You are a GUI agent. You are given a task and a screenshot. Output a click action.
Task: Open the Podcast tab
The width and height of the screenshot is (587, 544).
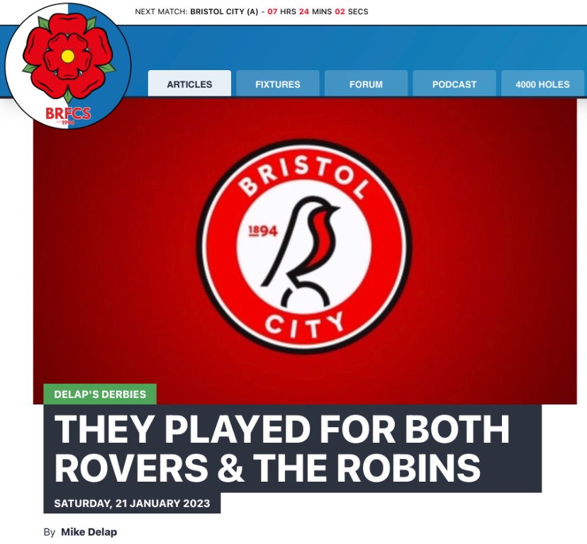(454, 84)
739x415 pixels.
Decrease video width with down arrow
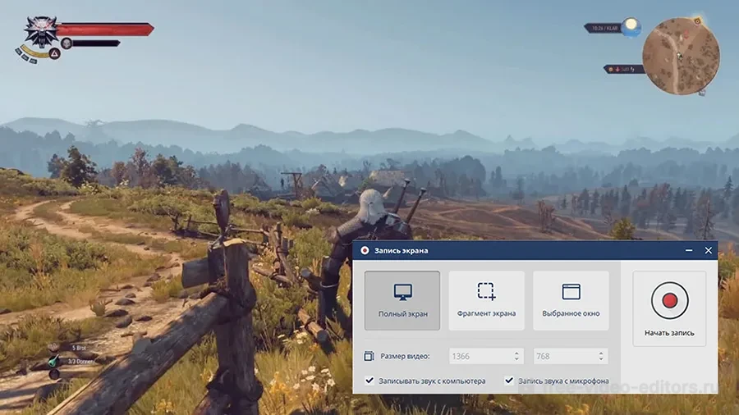point(517,359)
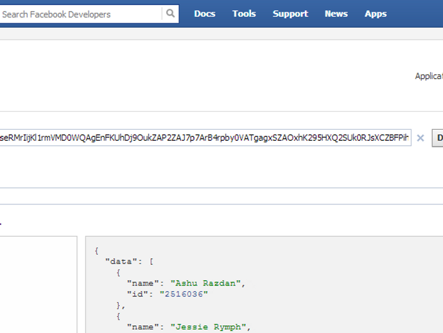
Task: Select the name value Ashu Razdan
Action: (x=207, y=283)
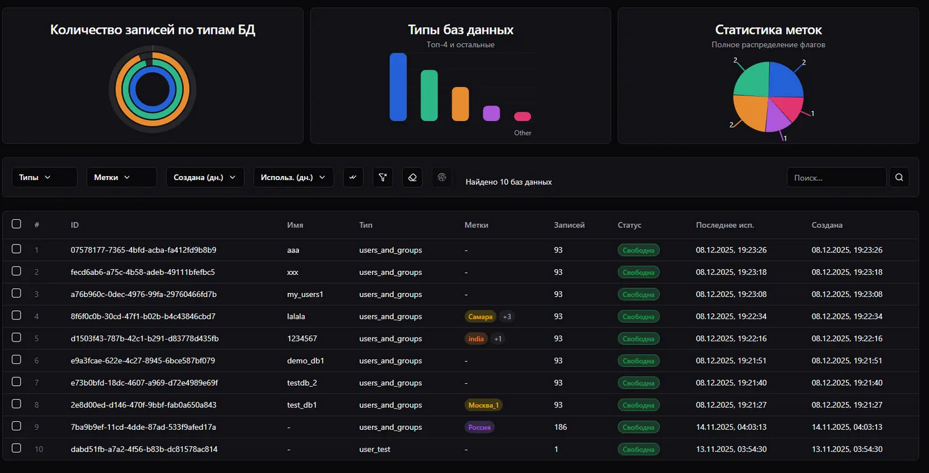Click the india tag badge

coord(476,339)
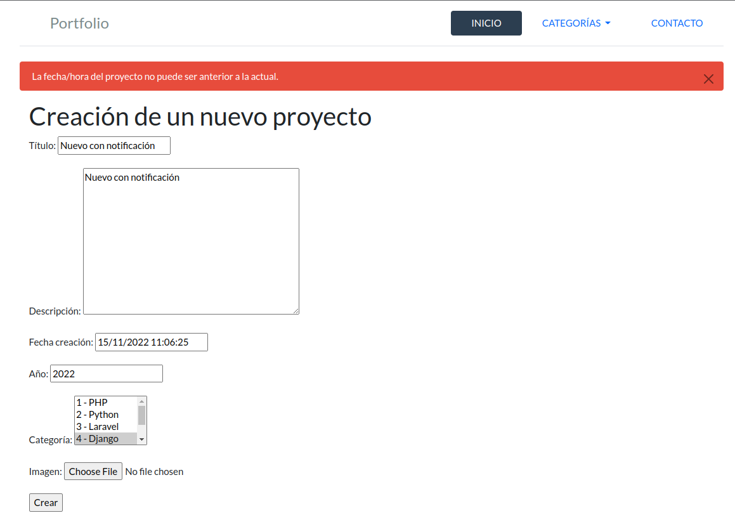
Task: Click into the Título text field
Action: (114, 145)
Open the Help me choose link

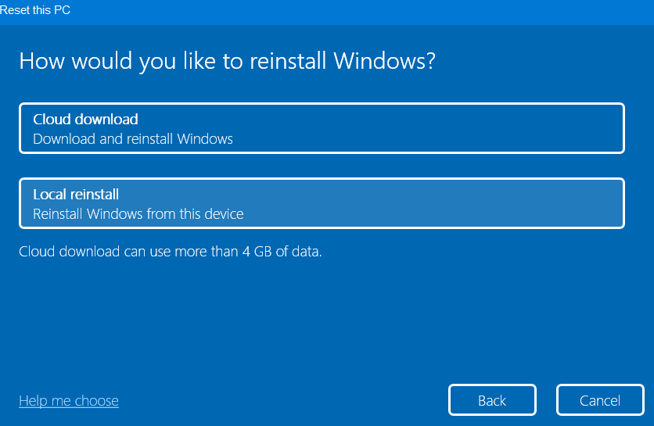[x=69, y=401]
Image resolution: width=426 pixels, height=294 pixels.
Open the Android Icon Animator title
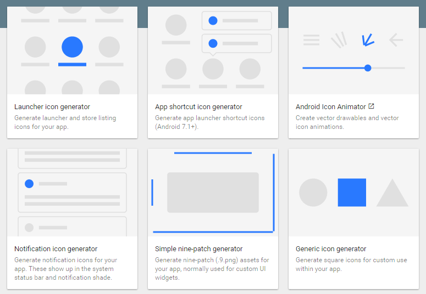(x=330, y=107)
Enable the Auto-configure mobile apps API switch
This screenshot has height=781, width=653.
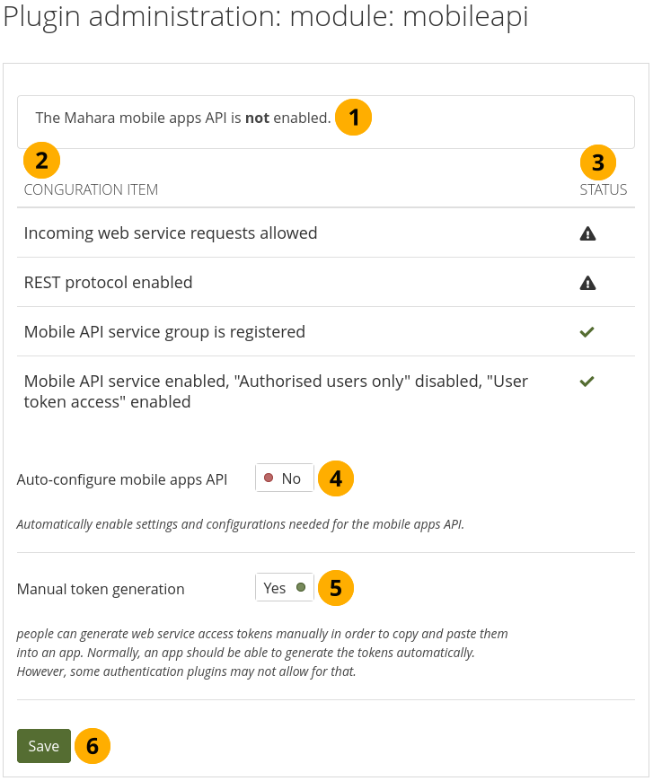(x=285, y=478)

☆ ☆ ☆ ☆ ☆ ☆ ☆

Show every line above in which the word "pixels" appears.

739x415 pixels.
Image resolution: width=426 pixels, height=294 pixels.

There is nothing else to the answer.